Pour ses tenues d’apparat, la reine Sirikit fait venir le couturier Pierre Balmain dans le Lavaux. Il est accompagné de journalistes de Paris-Match, qui va consacrer sa couverture à la médiatique souveraine.

Elle arbore alors les plus coûteux joyaux. La couronne thaïlandaise, qui possède un tiers des terrains de Bangkok, est riche à milliards. Mais ni yachts, ni avions privés: le couple royal voyage en avion de ligne!

Visite au Palais fédéral

La police de sûreté vaudoise veille au grain.

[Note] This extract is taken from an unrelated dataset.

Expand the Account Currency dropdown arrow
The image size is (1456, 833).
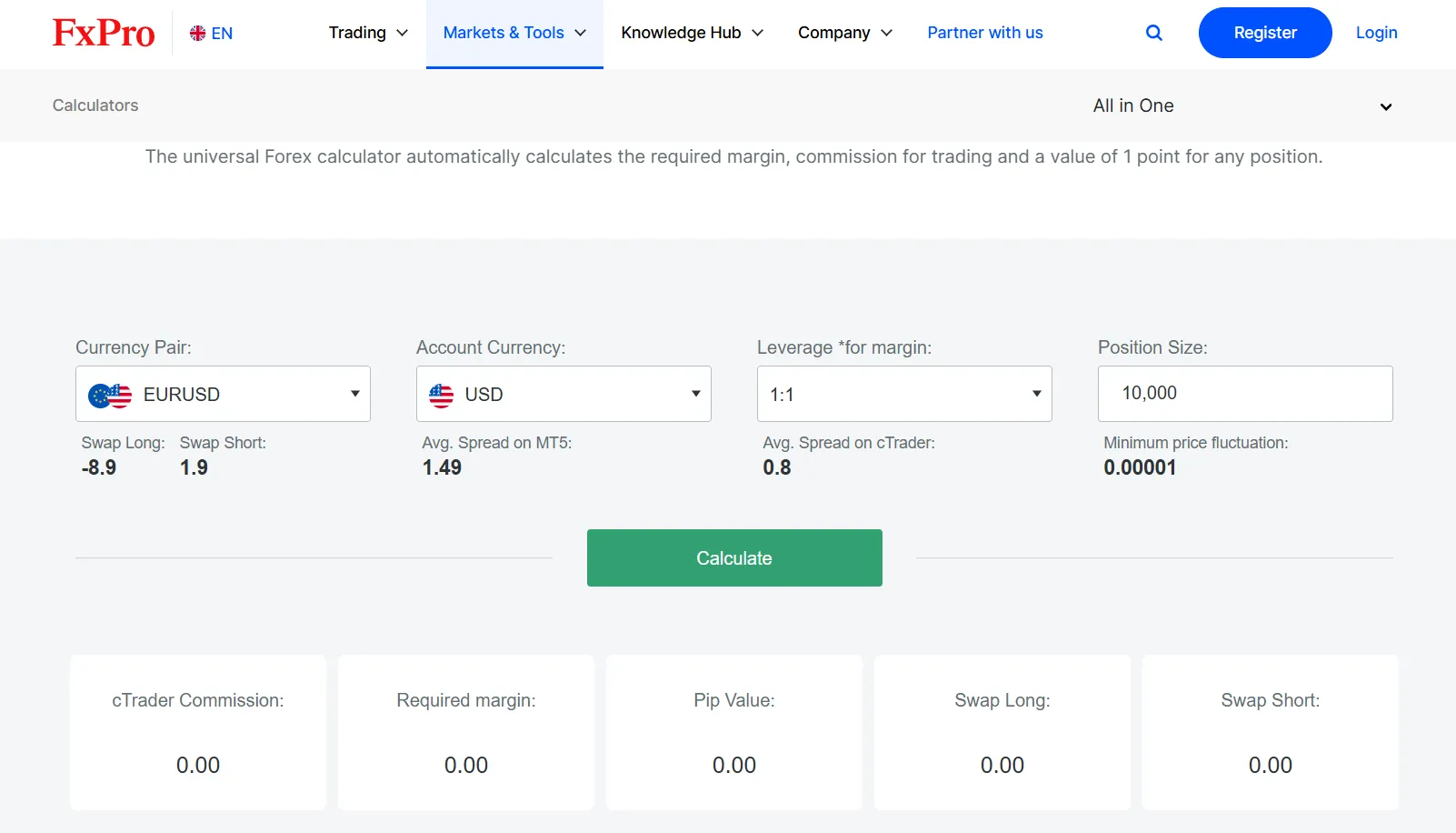695,394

Le 29 août 1960, c’est au tour du Palais fédéral de recevoir le couple en tenue d’apparat. Le président de la Confédération Max Petitpierre rappelle les liens entre ces «deux pays pourtant si différents, mais unis dans un même amour de la liberté».

famille royale thaïlandaise
Le conseiller fédéral Max Petitpierre, à droite, avec le couple royal thaïlandais Bhumibol Adulyadej, au centre à droite, et Sirikit Kitigakara, à gauche, en visite officielle en Suisse fin août 1960, lors de la réception officielle devant le bâtiment du Parlement fédéral à Berne, en Suisse. KEYSTONE/PHOTOPRESS-ARCHIV/Str

Puis le gouvernement vaudois le reçoit en son Château à Lausanne, après une visite au Comptoir suisse où, note un quotidien vaudois, «la reine Sirikit s’est particulièrement intéressée aux objets ménagers et aux machines à laver»!  

Après avoir passé Noël dans les Alpes, la famille royale quitte la Suisse et s’envole pour Bangkok le 17 janvier 1961. Le couple n’y reviendra qu’à une seule reprise, pour une visite à l’Expo nationale de Lausanne en octobre 1964. Jusqu’à sa mort en 2017, le roi ne reverra plus le pays de son enfance, «où nous étions de petits Suisses comme les autres et où nous menions la vie simple des gens ordinaires».

Selon le protocole, Sirikit devrait être incinérée sur un bûcher de bois de santal au cœur de Bangkok en octobre 2026, un an après son décès. Les membres du gouvernement et les fonctionnaires s’habilleront de noir jusqu’à sa crémation, le temps que l’âme s’élève jusqu’au ciel. Les touristes devront aussi respecter une certaine retenue pendant 90 jours.